*Tarefa escrita 1*.
Organize todas as linhas dos registros abaixo em uma tabela Markdown com as colunas "Nº" e "Linha", pulando as linhas em branco. Não inclua as imagens na resposta.

*Trecho apresentado*.
* Arnaldo Jordy
O Brasil todo ficou chocado com a violência cometida por 30 homens contra uma adolescente, no Rio de Janeiro. O fato causou comoção, principalmente, por ter sido cometido por um grande número de algozes homens contra uma vítima indefesa e desacordada. Hoje, passados mais de 40 dias, não se fala mais no assunto e não há notícias do andamento do inquérito. Um péssimo sinal.
O acontecimento provocou uma discussão nacional, sobre a cultura do estupro, como pode ser definido o pensamento que, de certa maneira, tenta justificar a violência contra a mulher, como algo provocado por ela, através de seus comportamentos, do modo como se veste, fala e age, enfim, por não estar de acordo com o que se espera de uma mulher dita de “família”, ou mesmo por não se submeter a um marido, em uma relação familiar doméstica.
No fundo, a independência da mulher ainda não é aceita, ou é apontada como causa para a violência que ela sofre. Nesse caso, ela estaria ‘procurando’ a violência da qual foi vítima. Isso é o que diz o nosso machismo, nessas situações. Até quem se considera avançado nos conceitos sobre feminismo, pode cair na armadilha do pensamento patriarcal, que diz que a mulher precisa da proteção de um homem.

*Registros fornecidos*.
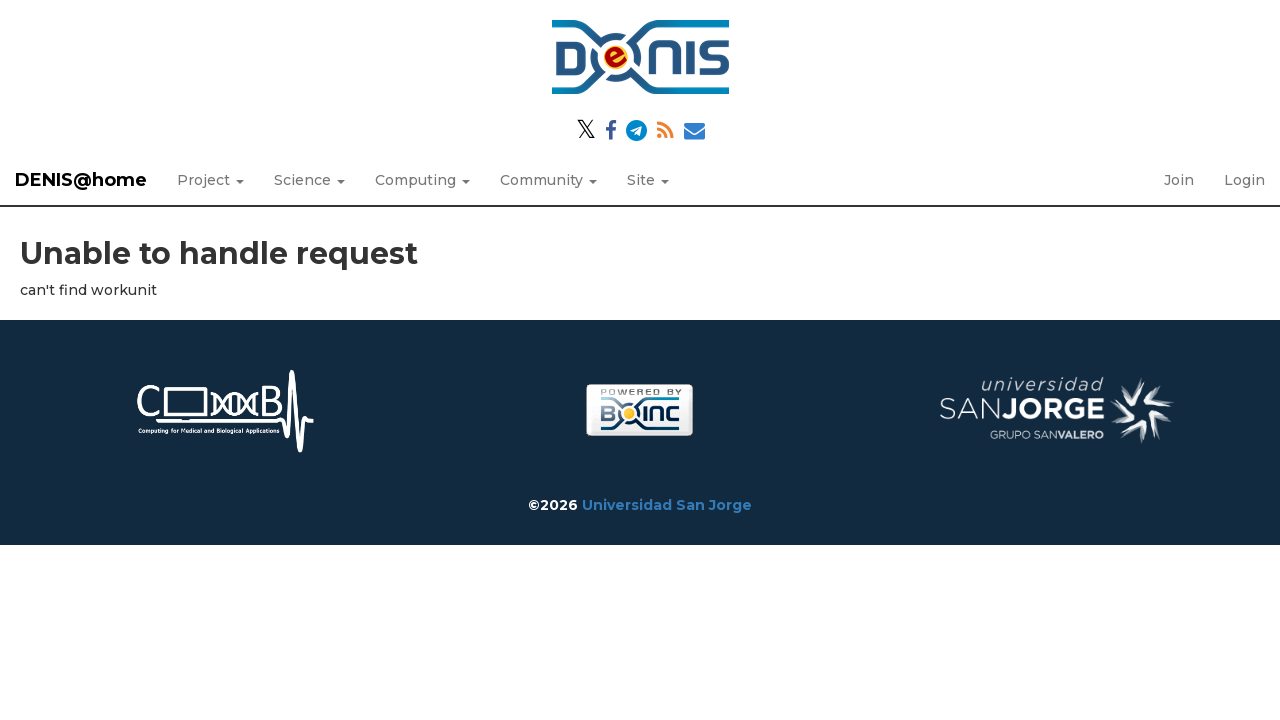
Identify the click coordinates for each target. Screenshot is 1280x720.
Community (548, 180)
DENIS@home (81, 180)
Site (648, 180)
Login (1244, 180)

*Tarefa escrita 2*.
Segundo o trecho sobre a cultura do estupro, quantos homens cometeram a violência contra a adolescente no Rio de Janeiro?

*Resposta escrita 1*.
| Nº | Linha |
|---|---|
| 1 | Identify the click coordinates for each target. Screenshot is 1280x720. |
| 2 | Community (548, 180) |
| 3 | DENIS@home (81, 180) |
| 4 | Site (648, 180) |
| 5 | Login (1244, 180) |

*Resposta escrita 2*.
30 homens.